_AIM OF THE EXERCISE_
Look through the entries below and count every line in which "next" appears; reply with the number only.

Saved entries:

┌──

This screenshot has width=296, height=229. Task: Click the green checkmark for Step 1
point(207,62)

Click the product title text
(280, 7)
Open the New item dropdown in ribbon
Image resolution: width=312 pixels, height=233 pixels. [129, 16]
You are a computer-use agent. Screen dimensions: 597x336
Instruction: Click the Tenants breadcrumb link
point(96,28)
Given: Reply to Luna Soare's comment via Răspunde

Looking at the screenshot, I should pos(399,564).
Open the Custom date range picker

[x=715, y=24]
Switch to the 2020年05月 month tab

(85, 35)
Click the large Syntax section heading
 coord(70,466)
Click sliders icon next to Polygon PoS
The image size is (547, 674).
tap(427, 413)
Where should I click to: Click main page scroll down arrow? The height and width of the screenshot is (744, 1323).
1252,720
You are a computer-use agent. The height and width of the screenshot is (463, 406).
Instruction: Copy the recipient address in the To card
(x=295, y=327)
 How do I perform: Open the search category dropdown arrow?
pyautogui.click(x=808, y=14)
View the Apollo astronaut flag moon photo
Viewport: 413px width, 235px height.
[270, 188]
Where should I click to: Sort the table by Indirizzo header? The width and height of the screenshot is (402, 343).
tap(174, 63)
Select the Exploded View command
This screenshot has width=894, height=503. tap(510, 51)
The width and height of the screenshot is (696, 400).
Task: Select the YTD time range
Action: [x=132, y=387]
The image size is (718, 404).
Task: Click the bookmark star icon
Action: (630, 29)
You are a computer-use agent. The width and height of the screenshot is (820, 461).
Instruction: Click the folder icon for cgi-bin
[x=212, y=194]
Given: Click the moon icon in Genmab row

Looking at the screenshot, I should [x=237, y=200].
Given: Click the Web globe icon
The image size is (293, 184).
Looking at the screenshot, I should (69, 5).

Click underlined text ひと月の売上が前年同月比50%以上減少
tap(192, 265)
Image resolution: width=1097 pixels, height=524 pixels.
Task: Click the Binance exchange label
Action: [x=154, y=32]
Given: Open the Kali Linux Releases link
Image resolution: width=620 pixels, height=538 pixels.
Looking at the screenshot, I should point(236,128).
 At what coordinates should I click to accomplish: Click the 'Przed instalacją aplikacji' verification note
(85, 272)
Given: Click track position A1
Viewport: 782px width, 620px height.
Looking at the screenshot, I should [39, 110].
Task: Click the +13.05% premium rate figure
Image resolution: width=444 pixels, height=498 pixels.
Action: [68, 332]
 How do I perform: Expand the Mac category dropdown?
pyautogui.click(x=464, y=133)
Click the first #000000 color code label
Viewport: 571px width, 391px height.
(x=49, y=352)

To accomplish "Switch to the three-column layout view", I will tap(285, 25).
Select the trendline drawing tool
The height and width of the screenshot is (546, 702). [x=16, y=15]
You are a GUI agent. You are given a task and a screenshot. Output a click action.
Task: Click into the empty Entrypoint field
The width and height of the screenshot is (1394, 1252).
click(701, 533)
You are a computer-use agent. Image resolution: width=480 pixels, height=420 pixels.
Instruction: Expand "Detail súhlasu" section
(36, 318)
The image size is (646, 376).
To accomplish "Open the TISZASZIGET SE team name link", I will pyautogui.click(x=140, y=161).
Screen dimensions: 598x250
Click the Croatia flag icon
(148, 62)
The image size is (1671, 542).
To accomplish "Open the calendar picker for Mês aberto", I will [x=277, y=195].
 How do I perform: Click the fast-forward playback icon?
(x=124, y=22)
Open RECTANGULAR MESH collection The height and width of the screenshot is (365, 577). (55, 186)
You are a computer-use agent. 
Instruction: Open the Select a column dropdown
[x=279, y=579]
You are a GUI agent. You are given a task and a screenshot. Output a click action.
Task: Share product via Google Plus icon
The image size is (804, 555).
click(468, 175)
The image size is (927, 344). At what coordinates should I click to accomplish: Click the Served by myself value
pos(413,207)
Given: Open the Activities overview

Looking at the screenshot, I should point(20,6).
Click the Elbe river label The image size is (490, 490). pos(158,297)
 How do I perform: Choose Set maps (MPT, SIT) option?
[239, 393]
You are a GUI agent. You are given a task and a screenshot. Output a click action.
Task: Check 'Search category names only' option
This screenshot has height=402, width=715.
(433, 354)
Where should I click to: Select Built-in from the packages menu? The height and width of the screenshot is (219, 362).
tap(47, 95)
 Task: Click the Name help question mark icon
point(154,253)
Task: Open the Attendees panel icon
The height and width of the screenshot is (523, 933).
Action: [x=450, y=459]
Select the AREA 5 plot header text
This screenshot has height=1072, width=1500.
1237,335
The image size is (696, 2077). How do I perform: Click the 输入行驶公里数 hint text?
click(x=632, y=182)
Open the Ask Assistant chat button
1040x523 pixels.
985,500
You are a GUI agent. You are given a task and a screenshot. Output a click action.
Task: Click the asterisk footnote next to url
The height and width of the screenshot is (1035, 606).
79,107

└──

_SOLUTION_
2